Per conservare il posto, costoro devono ogni dodici mesi chiedere il nulla osta all’autorità diocesana, dalla quale possono essere revocati anche per ragioni che non hanno nulla a che fare con le capacità dell’insegnante, ad esempio per «…condotta morale pubblica in contrasto con gli insegnamenti della Chiesa».

È noto il caso della professoressa in gravidanza «non canonica», licenziata dalla curia, che ha fatto ricorso contro tale provvedimento ottenendo anche un pronunciamento favorevole del Comitato Pari Opportunità del Ministero del Lavoro, per finire infine sconfitta da una sentenza della Corte di Cassazione del febbraio 2003, che ha rigidamente applicato la normativa vigente.

QUANTO COSTA ALLO STATO?

La spesa che lo Stato sostiene per l’insegnamento della religione cattolica è data principalmente dalle retribuzioni degli insegnanti scelti dalle curie.
L’ammontare di tali retribuzioni non sembra essere un dato disponibile sui siti ministeriali. In ogni caso, una stima attendibile dei costi dell’IRC deve tenere conto dei costi accessori che la sua istituzione comporta: il lavoro del  personale ATA, dei dirigenti scolastici e delle segreterie è un costo da imputare in parte anche all’IRC; allo stesso modo lo sono i costi di riscaldamento, pulizie e energia elettrica.

La sintesi della relazione illustrativa del conto del bilancio 2010 pubblicata sul sito della Ragioneria Generale dello Stato riporta 44,435 miliardi di euro alla voce «Istruzione scolastica / Pagamenti complessivi».
Nella sintesi dei dati pubblicata dal MIUR per l’anno scolastico 2009/2010 gli insegnanti di religione nella scuola statale erano 26.326 su un totale di 931.756 (non considerando supplenti con contratto inferiore all’anno).
Il costo che lo Stato sostiene per l’IRC si può quindi quantificare in 1,25 miliardi di euro, moltiplicando il costo totale dell’istruzione scolastica per il rapporto tra insegnanti di religione cattolica e totale degli insegnanti.

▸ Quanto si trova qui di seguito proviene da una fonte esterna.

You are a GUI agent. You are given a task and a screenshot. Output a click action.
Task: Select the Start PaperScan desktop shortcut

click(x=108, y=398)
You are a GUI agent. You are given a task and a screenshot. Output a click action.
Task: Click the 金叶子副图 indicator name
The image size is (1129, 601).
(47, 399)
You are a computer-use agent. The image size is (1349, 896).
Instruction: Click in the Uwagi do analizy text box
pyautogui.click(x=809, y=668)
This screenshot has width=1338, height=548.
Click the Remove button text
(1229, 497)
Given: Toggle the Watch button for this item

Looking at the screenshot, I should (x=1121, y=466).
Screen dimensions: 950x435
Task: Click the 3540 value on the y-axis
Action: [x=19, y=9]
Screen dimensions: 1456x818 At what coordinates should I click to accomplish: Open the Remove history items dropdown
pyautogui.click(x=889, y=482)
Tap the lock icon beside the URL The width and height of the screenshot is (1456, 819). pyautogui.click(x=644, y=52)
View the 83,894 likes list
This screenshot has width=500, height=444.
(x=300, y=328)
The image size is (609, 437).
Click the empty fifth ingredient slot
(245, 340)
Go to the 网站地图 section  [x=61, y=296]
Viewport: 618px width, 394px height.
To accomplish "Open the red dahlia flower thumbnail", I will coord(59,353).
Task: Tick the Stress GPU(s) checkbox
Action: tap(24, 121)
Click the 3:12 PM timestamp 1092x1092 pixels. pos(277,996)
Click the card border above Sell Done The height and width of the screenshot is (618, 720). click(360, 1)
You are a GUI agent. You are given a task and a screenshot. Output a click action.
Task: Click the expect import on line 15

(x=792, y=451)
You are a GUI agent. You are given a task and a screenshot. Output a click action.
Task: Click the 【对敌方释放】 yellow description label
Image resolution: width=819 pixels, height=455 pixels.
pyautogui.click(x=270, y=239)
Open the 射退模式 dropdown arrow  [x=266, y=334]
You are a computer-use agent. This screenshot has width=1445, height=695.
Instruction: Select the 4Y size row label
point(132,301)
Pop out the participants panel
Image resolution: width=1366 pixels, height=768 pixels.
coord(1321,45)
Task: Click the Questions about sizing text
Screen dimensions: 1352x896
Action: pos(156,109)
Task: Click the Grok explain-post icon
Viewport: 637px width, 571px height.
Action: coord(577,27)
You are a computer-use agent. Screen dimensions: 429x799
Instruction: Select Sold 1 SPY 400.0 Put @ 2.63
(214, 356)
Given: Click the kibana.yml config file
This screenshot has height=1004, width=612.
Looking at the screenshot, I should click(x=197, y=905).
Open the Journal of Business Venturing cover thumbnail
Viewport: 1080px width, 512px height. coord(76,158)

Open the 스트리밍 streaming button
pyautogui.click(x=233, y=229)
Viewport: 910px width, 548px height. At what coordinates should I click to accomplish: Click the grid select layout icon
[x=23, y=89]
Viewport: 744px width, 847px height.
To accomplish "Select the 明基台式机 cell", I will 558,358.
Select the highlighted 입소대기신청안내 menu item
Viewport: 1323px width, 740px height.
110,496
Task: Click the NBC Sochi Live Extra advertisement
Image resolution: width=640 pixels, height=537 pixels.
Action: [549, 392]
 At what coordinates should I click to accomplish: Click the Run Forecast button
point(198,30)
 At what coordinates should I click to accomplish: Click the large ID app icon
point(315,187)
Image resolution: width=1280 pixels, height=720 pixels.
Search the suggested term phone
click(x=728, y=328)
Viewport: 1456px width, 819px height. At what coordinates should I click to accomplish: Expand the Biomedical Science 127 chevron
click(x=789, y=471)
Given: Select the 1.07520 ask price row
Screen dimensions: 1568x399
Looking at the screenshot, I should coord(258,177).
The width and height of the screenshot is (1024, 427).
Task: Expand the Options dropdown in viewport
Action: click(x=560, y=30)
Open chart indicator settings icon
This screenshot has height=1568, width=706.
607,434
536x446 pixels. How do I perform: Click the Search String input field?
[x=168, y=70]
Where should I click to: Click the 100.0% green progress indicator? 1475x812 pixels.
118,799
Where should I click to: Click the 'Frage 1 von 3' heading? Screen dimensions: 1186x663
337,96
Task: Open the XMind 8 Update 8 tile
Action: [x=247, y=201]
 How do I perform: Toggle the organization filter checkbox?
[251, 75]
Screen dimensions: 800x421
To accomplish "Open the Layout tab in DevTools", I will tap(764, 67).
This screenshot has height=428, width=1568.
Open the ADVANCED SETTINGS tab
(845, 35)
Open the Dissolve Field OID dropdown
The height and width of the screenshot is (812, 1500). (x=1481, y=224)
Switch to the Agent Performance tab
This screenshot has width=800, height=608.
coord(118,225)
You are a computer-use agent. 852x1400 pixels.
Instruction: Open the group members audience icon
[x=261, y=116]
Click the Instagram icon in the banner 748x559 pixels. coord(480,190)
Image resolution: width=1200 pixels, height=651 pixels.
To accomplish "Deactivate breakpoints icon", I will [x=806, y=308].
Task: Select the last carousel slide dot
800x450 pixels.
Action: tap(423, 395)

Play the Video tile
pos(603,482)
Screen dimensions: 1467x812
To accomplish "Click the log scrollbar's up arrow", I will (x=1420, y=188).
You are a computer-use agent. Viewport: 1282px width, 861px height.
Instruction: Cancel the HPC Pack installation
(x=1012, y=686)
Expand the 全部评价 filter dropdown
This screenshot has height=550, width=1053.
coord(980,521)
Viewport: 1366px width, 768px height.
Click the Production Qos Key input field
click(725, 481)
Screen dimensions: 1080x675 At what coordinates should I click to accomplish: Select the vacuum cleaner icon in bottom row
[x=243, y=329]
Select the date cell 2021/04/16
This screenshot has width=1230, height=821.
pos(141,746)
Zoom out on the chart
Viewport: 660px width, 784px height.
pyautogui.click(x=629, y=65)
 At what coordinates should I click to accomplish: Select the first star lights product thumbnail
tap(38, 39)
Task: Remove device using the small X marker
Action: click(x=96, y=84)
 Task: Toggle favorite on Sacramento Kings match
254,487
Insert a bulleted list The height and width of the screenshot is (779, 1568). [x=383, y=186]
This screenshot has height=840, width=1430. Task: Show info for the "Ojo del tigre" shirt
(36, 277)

Da segnalare infine che la normativa è così ottusa che, quando alcuni presidi hanno tentato l’accorpamento di diverse classi con pochi studenti avvalentisi dell’IRC, l’iniziativa è stata subito bloccata in quanto è previsto l’insegnante anche quando un solo studente se ne avvale. Iniziative legislative per ridurre questo spreco si scontrano con le proteste ecclesiastiche per la conseguente riduzione occupazionale.

GLI INSEGNANTI DI RELIGIONE IN RUOLO

Con la legge 186 del 18 luglio 2003 gli insegnanti di religione sono entrati in ruolo, e hanno pure diritto a una paga leggermente più alta. Siamo inoltre arrivati all’assurdo di avere insegnanti nominati dalla curia che, qualora non avessero più il gradimento delle gerarchie cattoliche, verrebbero assunti direttamente dallo Stato. Durante la votazione finale, al «Sì» dei partiti di maggioranza si unirono anche quelli di Udeur e Margherita. Nello schieramento di quelli che si sono opposti c’erano invece Ds, Sdi, Prc, Pdci e il repubblicano Giorgio La Malfa.

Nella sintesi dei dati pubblicata dal MIUR nel giugno 2010, nell’anno scolastico 2009/2010 gli insegnanti di religione nella scuola statale erano 26.326, di cui 13.880 a tempo indeterminato (entrati in ruolo grazie alla suddetta legge) e 12.446 a tempo determinato. I docenti a tempo indeterminato, secondo una sentenza del tribunale dell’Aquila del 2018, hanno diritto a ottenere un nuovo posto fisso nel più breve tempo possibile.

INGERENZE CATTOLICHE NELLATTIVITÀ SCOLASTICA

Costante rimane l’attivismo cattolico per confessionalizzare progressivamente la scuola pubblica.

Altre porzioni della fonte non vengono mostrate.